- Relator(a)
- Alberto Luiz Bresciani de Fontan Pereira
- Órgão julgador
- 3ª Turma
- Data do julgamento
- 18/11/2020
- Data de publicação
- 20/11/2020
TST – Agravo de Instrumento em Recurso de Revista 1000578-68.2018.5.02.0022, Rel. Alberto Luiz Bresciani de Fontan Pereira, 3ª Turma, j. 18/11/2020, p. 20/11/2020
EMENTA: AGRAVO DE INSTRUMENTO. RECURSO DE REVISTA - DESCABIMENTO. ELETRICISTA. ADICIONAL DE PERICULOSIDADE. BASE DE CÁLCULO. 1. O adicional de periculosidade dos eletricitários era regido especificamente pela Lei nº 7.369/1985. Interpretando os preceitos dessa Lei com as disposições do art. 193 da CLT, esta Corte firmou sua jurisprudência no sentido de que o adicional de periculosidade incide sobre o salário básico, à exceção da categoria profissional dos eletricitários, que tinha como base de cálculo todas as parcelas de natureza salarial (Súmula 191 e OJ nº 279/SBDI-1).
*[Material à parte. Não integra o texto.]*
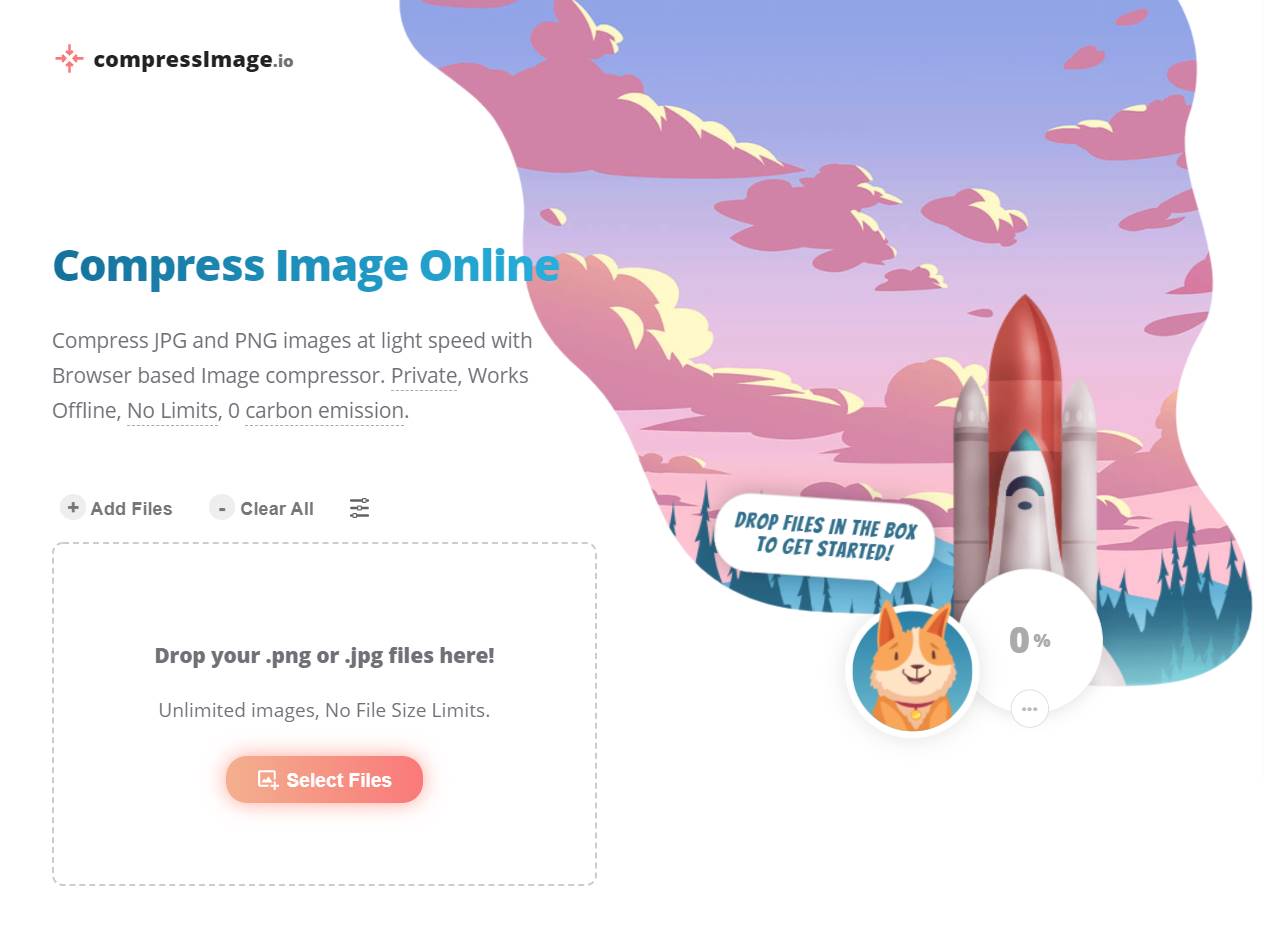Click the Add Files button label
This screenshot has height=950, width=1266.
pos(131,509)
Posteriormente, a Lei nº 12.740/2012 alterou a redação do art. 193 da CLT e revogou, expressamente, a Lei nº 7.369/1985. A SBDI-1 desta Corte entende que as disposições da Lei nº 12.740/2012 aplicam-se somente aos contratos de trabalho firmados após o início da sua vigência, compreensão incorporada ao item III da Súmula 191 do TST. 2. É devido o adicional de periculosidade a trabalhadores não pertencentes à categoria dos eletricitários, desde que laborem em contado direto com sistema elétrico de potência (OJ 347 da SBDI-1/TST), e àqueles "que trabalham em sistema elétrico de potência em condições de risco, ou que o façam com equipamentos e instalações elétricas similares, que ofereçam risco equivalente, ainda que em unidade consumidora de energia elétrica" (OJ 324 da SBDI-1 do TST). 3. No presente caso, o reclamante foi admitido para laborar como eletricista na vigência da Lei nº 7.369/1985. Até a alteração contratual promovida pela reclamada em 2014, recebia o adicional de periculosidade calculado sobre o salário básico, acrescido do adicional por tempo de serviço (quinquênio). Merecido, portanto, o restabelecimento da base de cálculo adotada até 2014 para pagamento do adicional de periculosidade. Agravo de instrumento conhecido e desprovido. (Tribunal Superior do Trabalho (3ª Turma). Acórdão: 1000578-68.2018.5.02.0022. Relator(a): ALBERTO LUIZ BRESCIANI DE FONTAN PEREIRA. Data de julgamento: 18/11/2020. Juntado aos autos em 20/11/2020.)